WHAT THE EXERCISE ASKS
Line by line, return the data exactly as shown.

Stored data:
────────────────────
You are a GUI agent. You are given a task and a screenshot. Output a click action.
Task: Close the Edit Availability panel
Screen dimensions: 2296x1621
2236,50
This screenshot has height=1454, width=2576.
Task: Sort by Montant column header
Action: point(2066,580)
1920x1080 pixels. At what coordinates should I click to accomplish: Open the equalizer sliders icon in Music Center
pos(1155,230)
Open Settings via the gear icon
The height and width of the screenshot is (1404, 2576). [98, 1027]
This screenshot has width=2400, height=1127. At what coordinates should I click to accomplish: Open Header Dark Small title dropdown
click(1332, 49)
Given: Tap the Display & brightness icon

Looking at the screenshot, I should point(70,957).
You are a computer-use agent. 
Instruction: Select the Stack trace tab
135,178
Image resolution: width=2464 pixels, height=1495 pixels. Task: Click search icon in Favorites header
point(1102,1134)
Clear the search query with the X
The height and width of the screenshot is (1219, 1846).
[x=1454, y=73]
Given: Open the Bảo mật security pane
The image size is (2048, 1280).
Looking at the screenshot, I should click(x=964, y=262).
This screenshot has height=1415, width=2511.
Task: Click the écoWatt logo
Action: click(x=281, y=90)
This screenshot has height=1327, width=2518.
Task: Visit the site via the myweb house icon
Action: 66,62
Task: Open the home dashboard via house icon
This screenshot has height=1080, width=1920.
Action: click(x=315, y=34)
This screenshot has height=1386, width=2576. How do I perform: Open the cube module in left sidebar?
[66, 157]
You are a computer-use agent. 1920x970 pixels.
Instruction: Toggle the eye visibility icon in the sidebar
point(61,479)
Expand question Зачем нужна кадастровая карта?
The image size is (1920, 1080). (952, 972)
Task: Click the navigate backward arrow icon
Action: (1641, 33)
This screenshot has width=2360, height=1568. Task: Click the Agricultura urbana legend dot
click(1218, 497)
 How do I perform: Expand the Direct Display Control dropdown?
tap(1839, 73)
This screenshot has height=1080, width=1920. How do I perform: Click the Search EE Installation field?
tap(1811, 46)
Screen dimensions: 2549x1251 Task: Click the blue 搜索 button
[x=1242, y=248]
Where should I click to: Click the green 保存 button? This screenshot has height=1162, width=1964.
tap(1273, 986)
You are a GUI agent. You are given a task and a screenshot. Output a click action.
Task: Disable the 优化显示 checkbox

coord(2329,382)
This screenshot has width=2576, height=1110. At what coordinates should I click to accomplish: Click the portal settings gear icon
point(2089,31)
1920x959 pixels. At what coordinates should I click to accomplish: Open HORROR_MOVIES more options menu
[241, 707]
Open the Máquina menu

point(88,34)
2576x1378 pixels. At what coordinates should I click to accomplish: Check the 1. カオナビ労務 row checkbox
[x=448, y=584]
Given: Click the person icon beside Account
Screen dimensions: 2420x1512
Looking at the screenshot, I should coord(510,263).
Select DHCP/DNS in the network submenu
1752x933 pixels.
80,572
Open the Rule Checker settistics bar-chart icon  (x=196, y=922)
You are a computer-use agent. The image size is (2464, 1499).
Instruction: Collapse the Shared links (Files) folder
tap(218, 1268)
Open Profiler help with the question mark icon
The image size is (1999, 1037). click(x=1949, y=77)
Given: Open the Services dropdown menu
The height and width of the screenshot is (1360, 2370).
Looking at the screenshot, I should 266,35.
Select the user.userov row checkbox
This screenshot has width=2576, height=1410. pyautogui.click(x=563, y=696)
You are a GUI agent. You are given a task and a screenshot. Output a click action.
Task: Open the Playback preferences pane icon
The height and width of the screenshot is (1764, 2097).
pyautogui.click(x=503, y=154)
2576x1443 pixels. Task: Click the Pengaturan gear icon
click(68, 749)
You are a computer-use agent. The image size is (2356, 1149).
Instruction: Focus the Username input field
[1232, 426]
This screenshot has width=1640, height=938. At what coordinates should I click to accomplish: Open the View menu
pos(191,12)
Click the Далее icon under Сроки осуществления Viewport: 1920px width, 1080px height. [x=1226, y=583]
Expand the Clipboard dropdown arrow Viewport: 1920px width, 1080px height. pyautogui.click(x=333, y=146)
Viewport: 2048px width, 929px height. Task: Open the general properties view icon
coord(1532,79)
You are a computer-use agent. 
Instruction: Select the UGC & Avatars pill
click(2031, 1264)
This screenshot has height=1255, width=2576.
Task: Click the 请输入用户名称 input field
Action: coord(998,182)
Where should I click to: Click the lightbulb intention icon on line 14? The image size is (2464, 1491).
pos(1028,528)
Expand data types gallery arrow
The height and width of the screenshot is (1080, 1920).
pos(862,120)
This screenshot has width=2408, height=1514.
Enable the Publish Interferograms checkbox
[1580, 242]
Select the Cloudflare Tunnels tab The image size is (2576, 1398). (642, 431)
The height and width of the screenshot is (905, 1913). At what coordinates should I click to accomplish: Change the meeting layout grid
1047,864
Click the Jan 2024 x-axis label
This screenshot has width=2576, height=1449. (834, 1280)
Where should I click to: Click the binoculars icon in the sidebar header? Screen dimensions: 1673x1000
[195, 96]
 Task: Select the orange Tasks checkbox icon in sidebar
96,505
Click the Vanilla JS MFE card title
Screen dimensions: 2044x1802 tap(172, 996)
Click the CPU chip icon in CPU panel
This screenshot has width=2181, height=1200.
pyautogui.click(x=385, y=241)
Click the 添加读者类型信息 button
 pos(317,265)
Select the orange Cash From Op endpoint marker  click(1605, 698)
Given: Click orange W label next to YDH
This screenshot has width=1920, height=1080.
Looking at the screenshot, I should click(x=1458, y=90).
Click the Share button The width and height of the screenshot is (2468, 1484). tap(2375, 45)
────────────────────
PROBLEM SOLUTION
You are a GUI agent. You are given a task and a screenshot. Output a click action.
Task: Close the Edit Availability panel
Screen dimensions: 2296x1621
2236,50
This screenshot has height=1454, width=2576.
Task: Sort by Montant column header
Action: point(2066,580)
1920x1080 pixels. At what coordinates should I click to accomplish: Open the equalizer sliders icon in Music Center
pos(1155,230)
Open Settings via the gear icon
The height and width of the screenshot is (1404, 2576). [98, 1027]
This screenshot has width=2400, height=1127. At what coordinates should I click to accomplish: Open Header Dark Small title dropdown
click(1332, 49)
Given: Tap the Display & brightness icon

Looking at the screenshot, I should point(70,957).
You are a computer-use agent. 
Instruction: Select the Stack trace tab
135,178
Image resolution: width=2464 pixels, height=1495 pixels. Task: Click search icon in Favorites header
point(1102,1134)
Clear the search query with the X
The height and width of the screenshot is (1219, 1846).
[x=1454, y=73]
Given: Open the Bảo mật security pane
The image size is (2048, 1280).
Looking at the screenshot, I should click(x=964, y=262).
This screenshot has height=1415, width=2511.
Task: Click the écoWatt logo
Action: click(x=281, y=90)
This screenshot has height=1327, width=2518.
Task: Visit the site via the myweb house icon
Action: 66,62
Task: Open the home dashboard via house icon
This screenshot has height=1080, width=1920.
Action: click(x=315, y=34)
This screenshot has height=1386, width=2576. How do I perform: Open the cube module in left sidebar?
[66, 157]
You are a computer-use agent. 1920x970 pixels.
Instruction: Toggle the eye visibility icon in the sidebar
point(61,479)
Expand question Зачем нужна кадастровая карта?
The image size is (1920, 1080). (952, 972)
Task: Click the navigate backward arrow icon
Action: (1641, 33)
This screenshot has width=2360, height=1568. Task: Click the Agricultura urbana legend dot
click(1218, 497)
 How do I perform: Expand the Direct Display Control dropdown?
tap(1839, 73)
This screenshot has height=1080, width=1920. How do I perform: Click the Search EE Installation field?
tap(1811, 46)
Screen dimensions: 2549x1251 Task: Click the blue 搜索 button
[x=1242, y=248]
Where should I click to: Click the green 保存 button? This screenshot has height=1162, width=1964.
tap(1273, 986)
You are a GUI agent. You are given a task and a screenshot. Output a click action.
Task: Disable the 优化显示 checkbox

coord(2329,382)
This screenshot has width=2576, height=1110. At what coordinates should I click to accomplish: Click the portal settings gear icon
point(2089,31)
1920x959 pixels. At what coordinates should I click to accomplish: Open HORROR_MOVIES more options menu
[241, 707]
Open the Máquina menu

point(88,34)
2576x1378 pixels. At what coordinates should I click to accomplish: Check the 1. カオナビ労務 row checkbox
[x=448, y=584]
Given: Click the person icon beside Account
Screen dimensions: 2420x1512
Looking at the screenshot, I should coord(510,263).
Select DHCP/DNS in the network submenu
1752x933 pixels.
80,572
Open the Rule Checker settistics bar-chart icon  (x=196, y=922)
You are a computer-use agent. The image size is (2464, 1499).
Instruction: Collapse the Shared links (Files) folder
tap(218, 1268)
Open Profiler help with the question mark icon
The image size is (1999, 1037). click(x=1949, y=77)
Given: Open the Services dropdown menu
The height and width of the screenshot is (1360, 2370).
Looking at the screenshot, I should 266,35.
Select the user.userov row checkbox
This screenshot has width=2576, height=1410. pyautogui.click(x=563, y=696)
You are a GUI agent. You are given a task and a screenshot. Output a click action.
Task: Open the Playback preferences pane icon
The height and width of the screenshot is (1764, 2097).
pyautogui.click(x=503, y=154)
2576x1443 pixels. Task: Click the Pengaturan gear icon
click(68, 749)
You are a computer-use agent. The image size is (2356, 1149).
Instruction: Focus the Username input field
[1232, 426]
This screenshot has width=1640, height=938. At what coordinates should I click to accomplish: Open the View menu
pos(191,12)
Click the Далее icon under Сроки осуществления Viewport: 1920px width, 1080px height. [x=1226, y=583]
Expand the Clipboard dropdown arrow Viewport: 1920px width, 1080px height. pyautogui.click(x=333, y=146)
Viewport: 2048px width, 929px height. Task: Open the general properties view icon
coord(1532,79)
You are a computer-use agent. 
Instruction: Select the UGC & Avatars pill
click(2031, 1264)
This screenshot has height=1255, width=2576.
Task: Click the 请输入用户名称 input field
Action: coord(998,182)
Where should I click to: Click the lightbulb intention icon on line 14? The image size is (2464, 1491).
pos(1028,528)
Expand data types gallery arrow
The height and width of the screenshot is (1080, 1920).
pos(862,120)
This screenshot has width=2408, height=1514.
Enable the Publish Interferograms checkbox
[1580, 242]
Select the Cloudflare Tunnels tab The image size is (2576, 1398). (642, 431)
The height and width of the screenshot is (905, 1913). At what coordinates should I click to accomplish: Change the meeting layout grid
1047,864
Click the Jan 2024 x-axis label
This screenshot has width=2576, height=1449. (834, 1280)
Where should I click to: Click the binoculars icon in the sidebar header? Screen dimensions: 1673x1000
[195, 96]
 Task: Select the orange Tasks checkbox icon in sidebar
96,505
Click the Vanilla JS MFE card title
Screen dimensions: 2044x1802 tap(172, 996)
Click the CPU chip icon in CPU panel
This screenshot has width=2181, height=1200.
pyautogui.click(x=385, y=241)
Click the 添加读者类型信息 button
 pos(317,265)
Select the orange Cash From Op endpoint marker  click(1605, 698)
Given: Click orange W label next to YDH
This screenshot has width=1920, height=1080.
Looking at the screenshot, I should click(x=1458, y=90).
Click the Share button The width and height of the screenshot is (2468, 1484). tap(2375, 45)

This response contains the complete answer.